THE PROBLEM - Please set down, with no changes, every line of the material below from the one containing "Screen dimensions: 801x743" through the end. Skip the pictures.

MATERIAL FOR THIS EXERCISE -
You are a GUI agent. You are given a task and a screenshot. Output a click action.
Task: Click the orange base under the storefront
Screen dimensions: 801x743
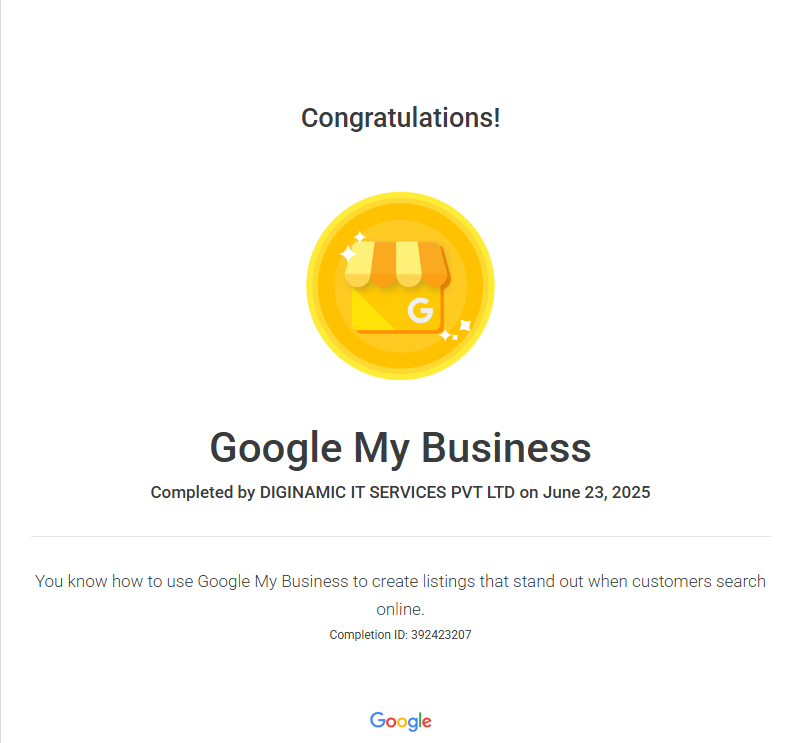click(x=398, y=331)
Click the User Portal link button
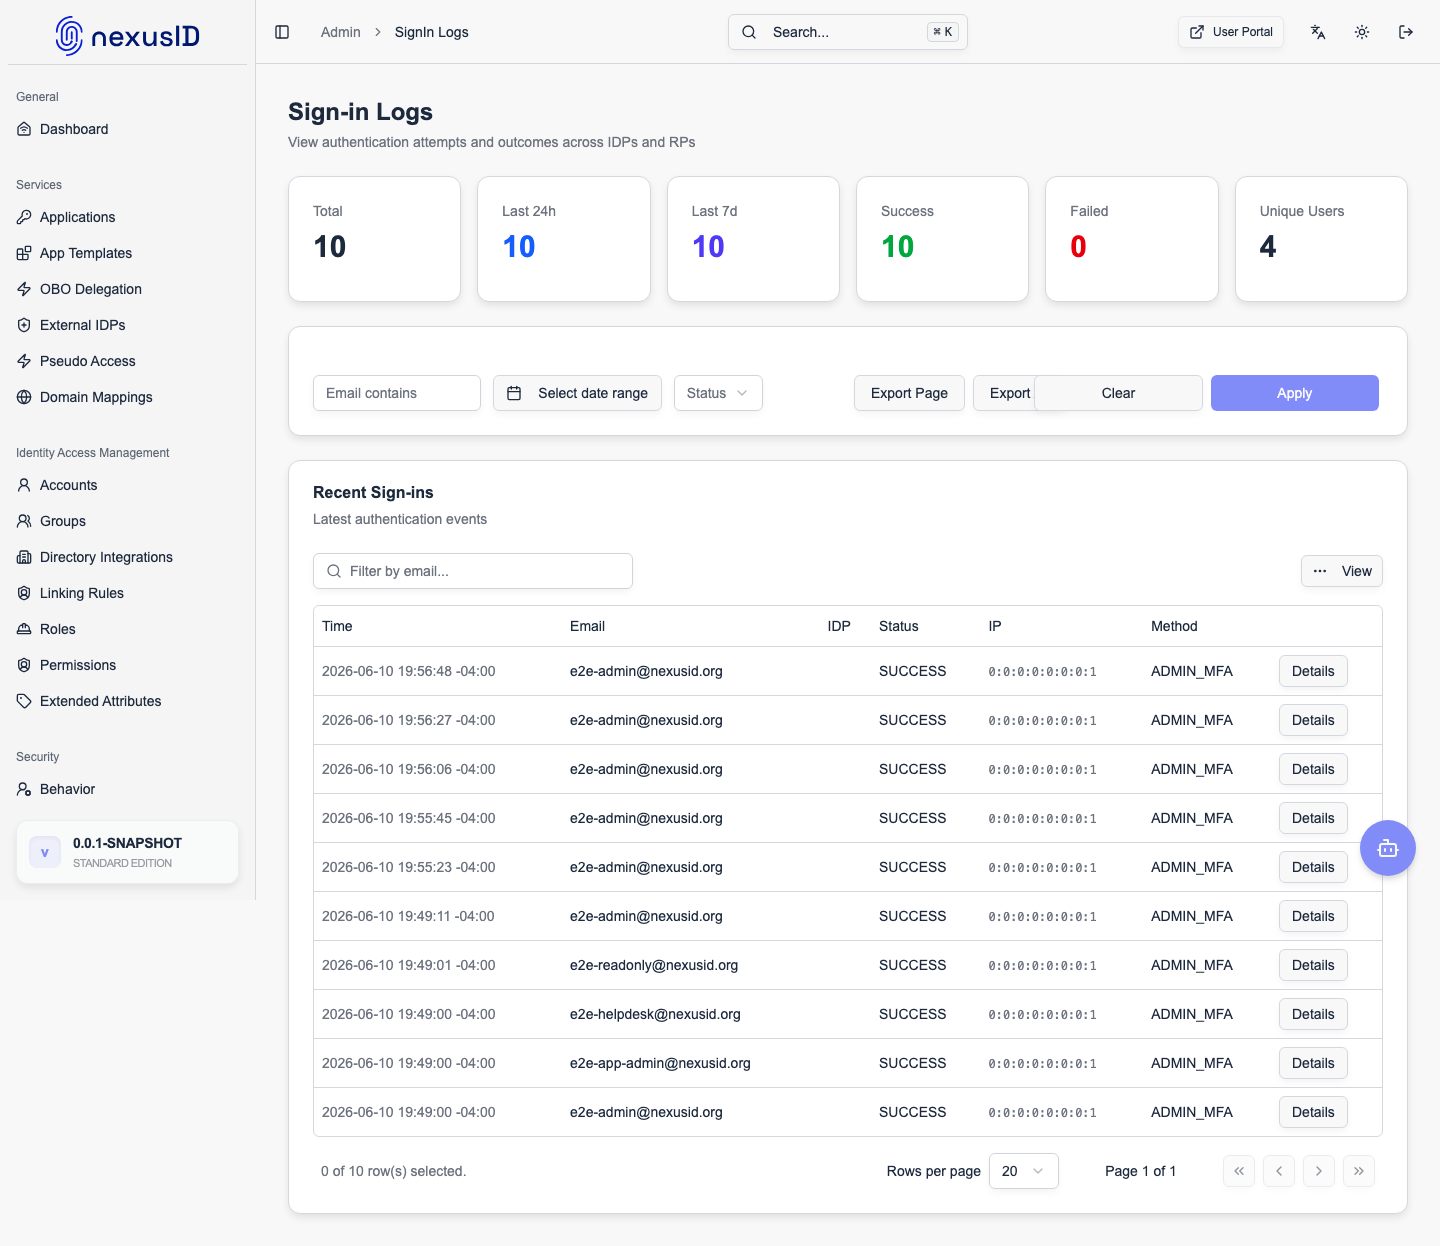The width and height of the screenshot is (1440, 1246). tap(1231, 32)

COMPLETED TASK -
Screen dimensions: 801x743
click(x=398, y=331)
Click the User Portal link button
The width and height of the screenshot is (1440, 1246). tap(1231, 32)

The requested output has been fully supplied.